What you need to do ::
Print the lines of the entries below from the one with "You are a GUI" through the final line, exactly as they appear. The pictures are not part of the copy.

START Given records

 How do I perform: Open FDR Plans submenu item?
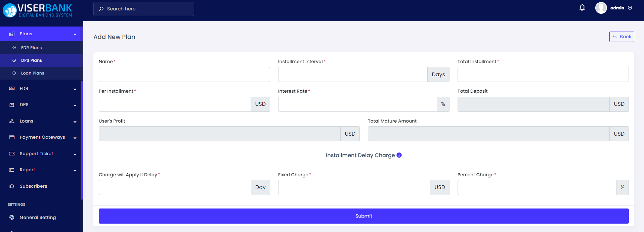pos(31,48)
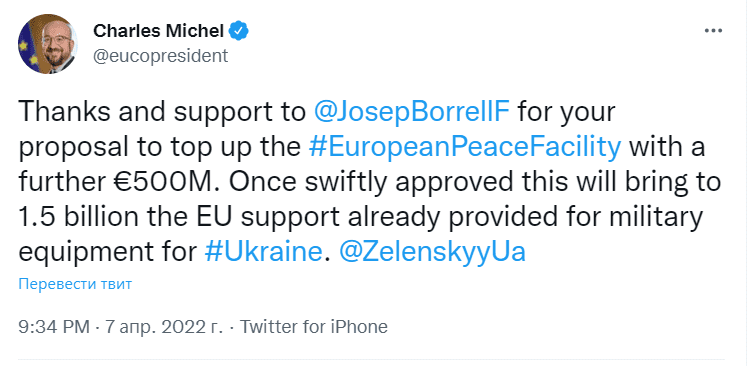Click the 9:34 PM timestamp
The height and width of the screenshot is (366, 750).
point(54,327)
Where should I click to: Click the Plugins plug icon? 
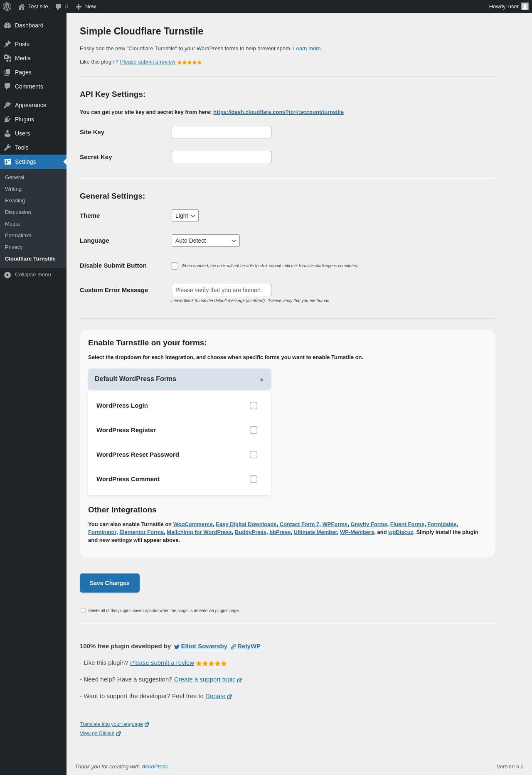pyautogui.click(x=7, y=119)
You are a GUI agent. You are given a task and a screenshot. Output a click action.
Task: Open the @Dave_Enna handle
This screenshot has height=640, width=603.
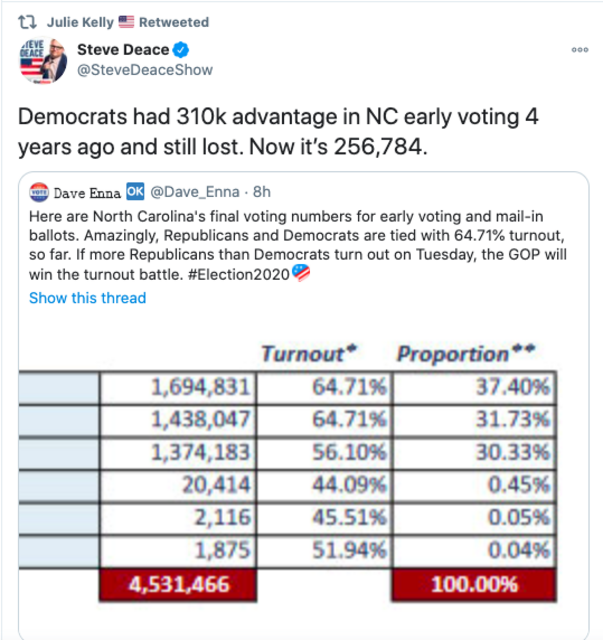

END Given records

Answer to the problem ::
You are a GUI agent. You are given a task and a screenshot. Output a click action.
Task: Open the @Dave_Enna handle
This screenshot has height=640, width=603.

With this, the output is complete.